1-8|母の声/還らなかった魂
納戸に続く扉が静かに閉じられると、旧宅の空気は、いっそう湿度を増したように感じられた。
璃空は、埃を払った段ボールの中から、小さなICレコーダーを取り出した。表面に貼られた「MOTHER_1120」の文字は、かすれて読めないほど古びていた。恐る恐る再生ボタンを押すと、かすかなノイズの中から、静かな女性の声が流れ始めた。
眠るような、囁くような声。
「……リク、ごめんね……あの魂は……まだ返せなかったの」
一瞬、空気が逆流したような錯覚に襲われた。レコーダーから流れる母の声は、どこか現在の空間とは周波数が違うような、不自然なずれを伴っていた。

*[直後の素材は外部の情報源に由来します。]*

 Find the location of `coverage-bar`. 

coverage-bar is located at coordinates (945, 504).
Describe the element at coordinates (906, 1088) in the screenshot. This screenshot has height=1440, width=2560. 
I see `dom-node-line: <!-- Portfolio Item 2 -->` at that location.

「八重おばあちゃんは、返そうとしたの。でも……できなかった。だから、わたしが……リク、あなたに……託すしかなかったの」
カチリ、と再生が途切れ、沈黙が落ちた。
璃空は動けなかった。
母の声は、罪を告白するようでもなく、誰かに背中を押されたようでもなく、決意だった。
自分は媒介する者だったのか? 誰かの魂を、母が、自分に……
不意に視界がちらつき、鏡台のほうに視線をやると、そこに映る自分の左目が、開いていた。
いつもの虹彩の奥、瞳孔のさらに奥に、幾何学的な円環が拡がっていた。
それは目ではなく、門のようだった。
「……これが、還らなかった魂の場所なのか」
璃空の声は震えていた。
レコーダーの再生ボタンがいつのまにか停止していたが、彼の耳には、まだあの声が残っていた。
「リク……あなたの目に、それが現れたとき……それが、始まりよ」
そのとき、鏡に映る左目の印が、わずかに蠢いた。まるで中の何かが、目覚めたかのように。